### Excerpt to read
╭──

More recently adopted statistics can control for some of these differences by normalizing performance measures on a per-inning or per-batter basis. For example, WHIP (walks plus hits per inning pitched) and OBP (opponents’ on-base percentage) both aim to measure how well pitchers perform their primary task, keeping batters off base. Using these measures, Lidge’s 2008 season looks about average: not as good as McGraw or Holland, but not nearly as bad as the notorious tightrope walkers like Williams or the 2009 version of Lidge (see Table 3). Instead of helping to explain Lidge’s success in 2008, these stats instead raise a new question: How could he have been so successful at closing out games when he was just average at keeping runners off the basepaths?

TABLE 3: PHILLIES CHAMPIONSHIP PHILLIES CLOSERS, NORMALIZED STATISTICS (WHIP AND OBP)

Player	Season	WHIP	OBP
Reed	1978	1.01	0.273
McGraw	1980	0.92	0.250
Holland	1983	1.01	0.254
Bedrosian	1987	1.20	0.297
Williams	1993	1.61	0.368
Myers*	2007	1.20	0.294
Lidge	2008	1.23	0.297
Lidge	2009	1.81	0.398
Lidge	2010	1.23	0.300
Madson	2011	1.15	0.296
Average	(ex 2008)	1.24	0.303

*relief appearances only
Source: Analysis of data from mlb.com

One reason for the apparent inconsistency is that, like the traditional pitching statistics, normalized statistics also ignore the reliever’s responsibility for keeping inherited runners from scoring. They are also similar in that they treat all at-bats equally. However, even casual fans recognize that some game situations are more risky than others. A pitcher facing a batter with a one-run lead and the bases loaded with no outs is in a far more critical situation than one facing the same batter with two outs, a three-run lead, and no one on.

╰──

### Data excerpt

╭──

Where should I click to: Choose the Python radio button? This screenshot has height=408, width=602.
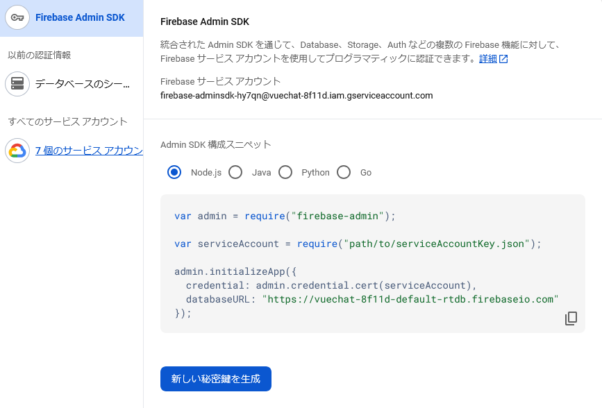[286, 172]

╰──

### Exercise description
In the excerpt on Phillies closers, what does WHIP stand for? The lines have nothing to do with the excerpt on Phillies closers.

### Answer below
Walks plus hits per inning pitched.